Fireworks and face masks as Tokyo douses Olympic flame on pandemic-defying Games

Fireworks are seen from outside the stadium during the closing ceremony of the Tokyo Games on August 8, 2021.
Fireworks are seen from outside the stadium during the closing ceremony of the Tokyo Games on August 8, 2021. © Kim Kyung-Hoon, Reuters

Masked athletes marched into a near-empty stadium in Tokyo on Sunday as Japan prepared to douse its Olympic flame and close a Games that were upended by the pandemic and then transformed by the drama of politics, sport and personal turmoil.


A volley of white-and-gold fireworks streaked above the Olympic Stadium, putting in sharp relief the oddity of a Games held without spectators.

The stage looked sparse even as athletes marched in carrying their national flags. Many of the best-known athletes have already left Tokyo and were not able to attend Sunday’s event. Athletes are supposed to fly home 48 hours after their final competition.

The Tokyo Olympics were originally intended to show Japan’s recovery from a devastating earthquake, tsunami and nuclear crisis in 2011. After being postponed for a year, organisers said the Games would serve as a symbol of the world’s triumph over the pandemic. But without spectators and with COVID-19 variants resurgent, the Games fell short of triumph and the financial windfall Japan first sought.

Public anger over the pandemic response and a slow-to-start vaccine roll-out have badly damaged Prime Minister Yoshihide Suga’s standing. Public opinion polls showed most Japanese opposed holding the Games during the pandemic.

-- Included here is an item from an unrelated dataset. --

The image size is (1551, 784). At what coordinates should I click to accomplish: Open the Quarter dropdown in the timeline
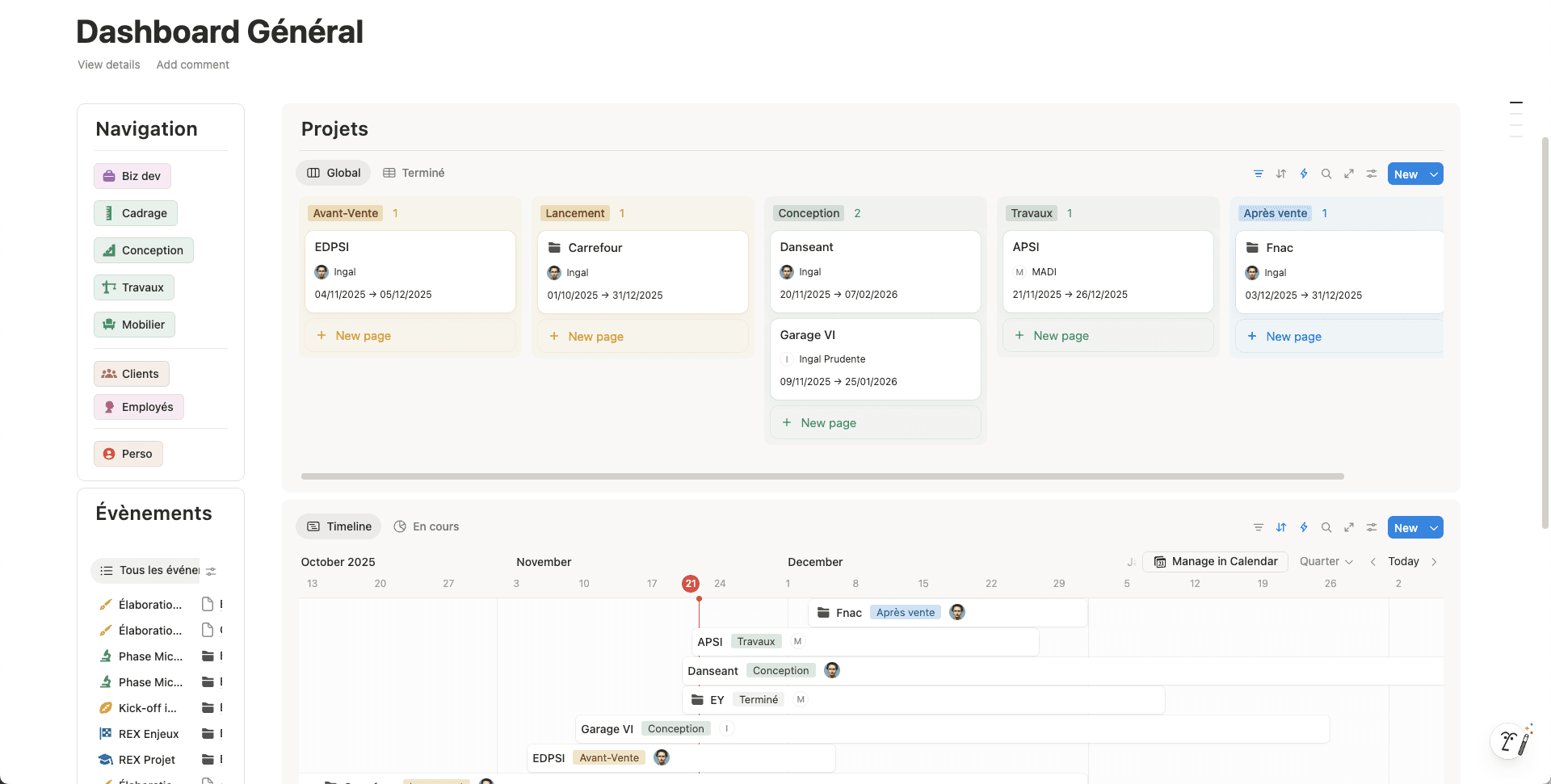1325,561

Olympic judo champion Naohisa Takato and swimmer Yui Ohashi were among those who carried the national flag into the stadium at the start.

The Takarazuka Revue, an all-women musical theatre group with a history spanning more than a century, sang the national anthem dressed in colourful traditional hakama.

It seemed an odd pairing for the Games, as the Takarazuka allows only unmarried women to perform and touts “modesty” and “grace” as part of its motto. The Games, by contrast, are said to stress gender equality.

Around a hundred protesters carrying signs that read “Olympics kill the poor” and “We don’t need the Olympics” jostled with police officers outside the stadium, although they were outnumbered by the crowd that lined the streets. Would-be spectators came out in force during the Games, defying authoritiesand blistering heat to peek in from overpasses as they tried to catch a glimpse of outdoor events such as the triathlon or new sports such as skateboarding.

Organisers appear to have prevented the Games from spiralling into a COVID-19 superspreader event, notable given that some 50,000 people came together amid the pandemic.

While the bubble - the set of venues and hotels to which Olympic visitors were largely confined - appeared to hold, elsewhere some things fell apart. Fuelled by the Delta variant of the virus, daily infections spiked to more than 5,000 for the first time in Tokyo, threatening to overwhelm its hospitals.